I would like to thank Power for the clarity of her piece. This is what William Greider (“The Soul of Capitalism”) meant when he described our nation as being “spiritually impoverished.” Tens of millions of dollars are spent on Holocaust memorials and education and yet we are deaf to the message. We should, as a nation, feel a deep sense of shame.

Peter Bloch

Los Angeles

I am disappointed by your failure to provide more coverage of the unfolding crisis in the Darfur region of Sudan. U.N. officials and members of Human Rights Watch have witnessed and documented numerous atrocities by government-backed militias. The numbers of civilians raped, killed and mutilated is not known, but nearly a million people have fled their homes.

Jan Egeland, the U.N. undersecretary-general for humanitarian affairs and emergency relief coordinator, said last week that he did not believe the situation had risen to the level of genocide. However, he did call it ethnic cleansing and one of the worst humanitarian crises in the world. I’m not sure where the line is between “ethnic cleansing” and “genocide,” but I’d rather not find out.
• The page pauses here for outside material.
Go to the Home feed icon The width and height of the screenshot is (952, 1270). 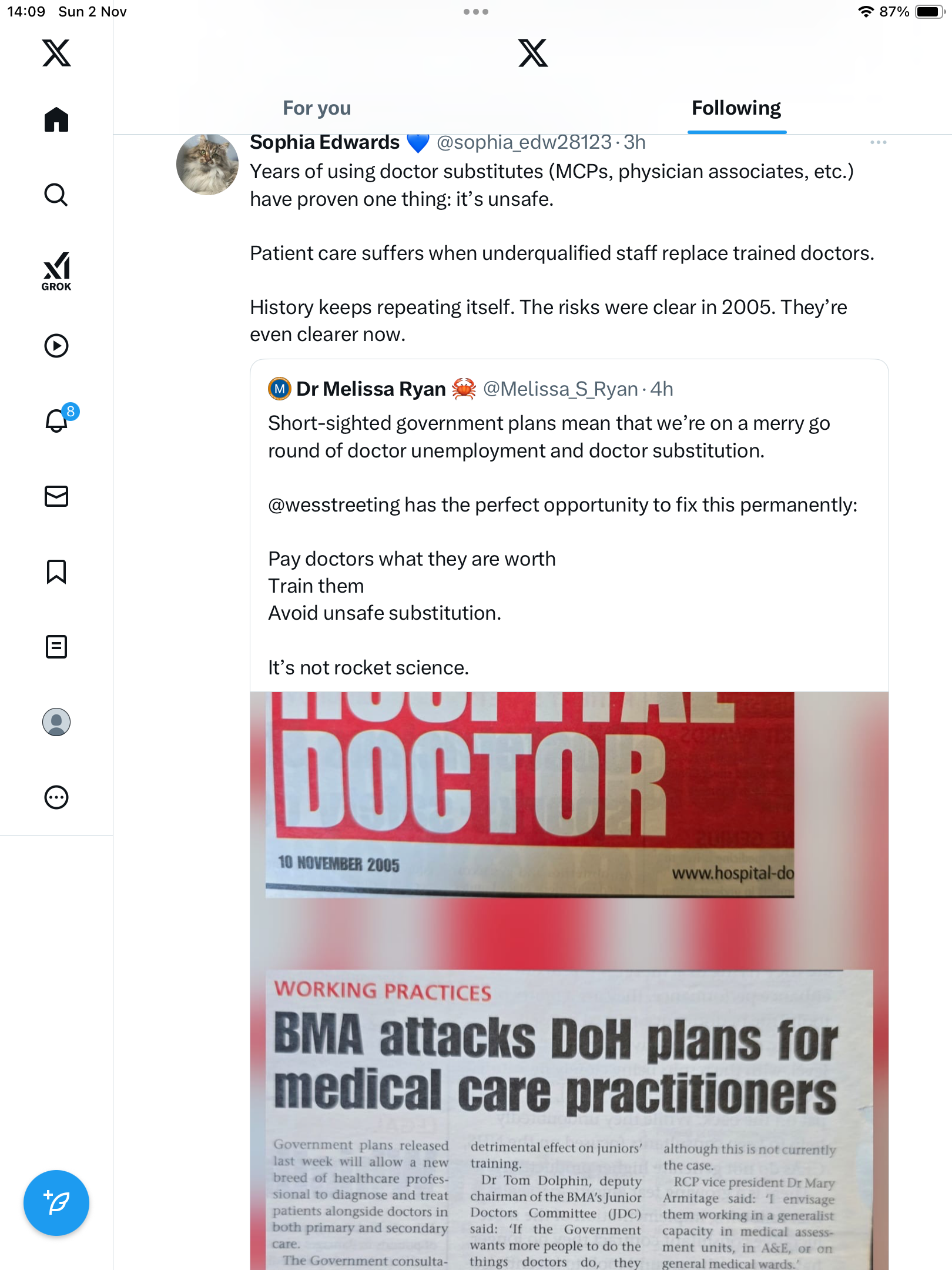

Globally, we have spent the last 10 years contemplating our collective failure to act in Rwanda to stop the deaths of 800,000 people. It is not too late to act in western Sudan. International pressure on the Sudanese government may yet bring the militias in line. This can only happen if people are aware of this situation and call on our leaders to act.

Peter Huffaker

Venice

April is a month of genocide remembrances. April 7 was the 10th anniversary of the start of the Rwandan genocide, and U.N. Secretary-General Kofi Annan asked for a minute of silence at noon in each time zone to show we have not forgotten so soon.

April 17 marks the starting date of the Cambodian killing fields. April 18 is the date to remember the Nazi Holocaust. April 24 is the date to remember the Armenian genocide.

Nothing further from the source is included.